Figure 16.

Schematic overview of immune processes in the EAE model. (a) Autoreactive CD4$+$ T cells that have been activated in peripheral lymphoid organs by the injection of antigen-adjuvant emulsion infiltrate the CNS via passage through the blood–brain barrier. This passage is mediated by interaction adhesion molecules, such as the $\mathit{\alpha }$4$\mathit{\beta }$1-integrin VLA-4 with ICAM-1 on blood–brain barrier endothelial cells (see insert). By local cognate interactions with local antigen-presenting cells, including dendritic cells, macrophages and microglia, the T cells elicit a cascade of pathophysiological reactions leading to inflammation and demyelination. (b) A second infiltrating lymphocyte type is the B cell, which secrete antibodies that, via binding to myelin sheaths and oligodendrocytes, elicit macrophage-mediated and complement-dependent cytotoxicity (ADCC and CDC, respectively).

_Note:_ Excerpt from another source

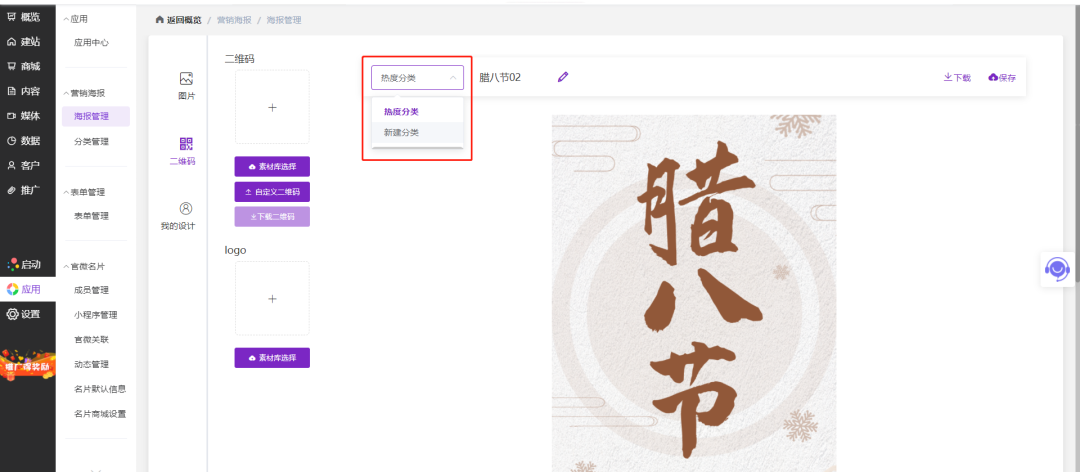The image size is (1080, 472).
Task: Click the 下载 download icon
Action: pos(948,77)
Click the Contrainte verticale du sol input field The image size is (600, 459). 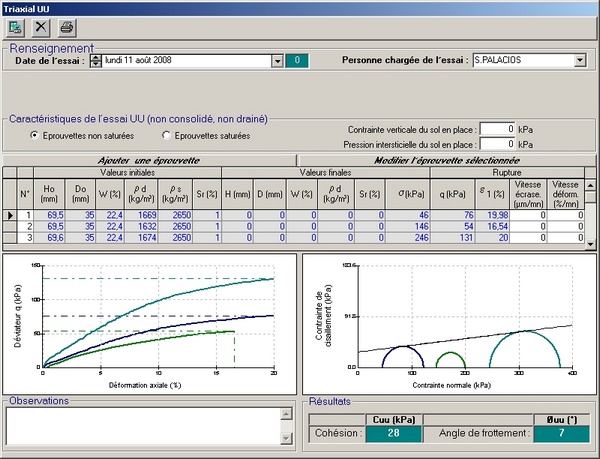pos(498,129)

However, this classical role of B cells requires adjustment, because B cells have a much more elaborate pathogenic role. (c) The target of the autoimmune process is the axon–myelin unit, which comprises axons, the enwrapping myelin sheaths and the myelin-forming oligodendrocytes. In the healthy CNS, damaged oligodendrocytes can be replaced by infiltrating oligodendrocyte precursor cells (OPCs), but this repair capacity seems impaired in MS.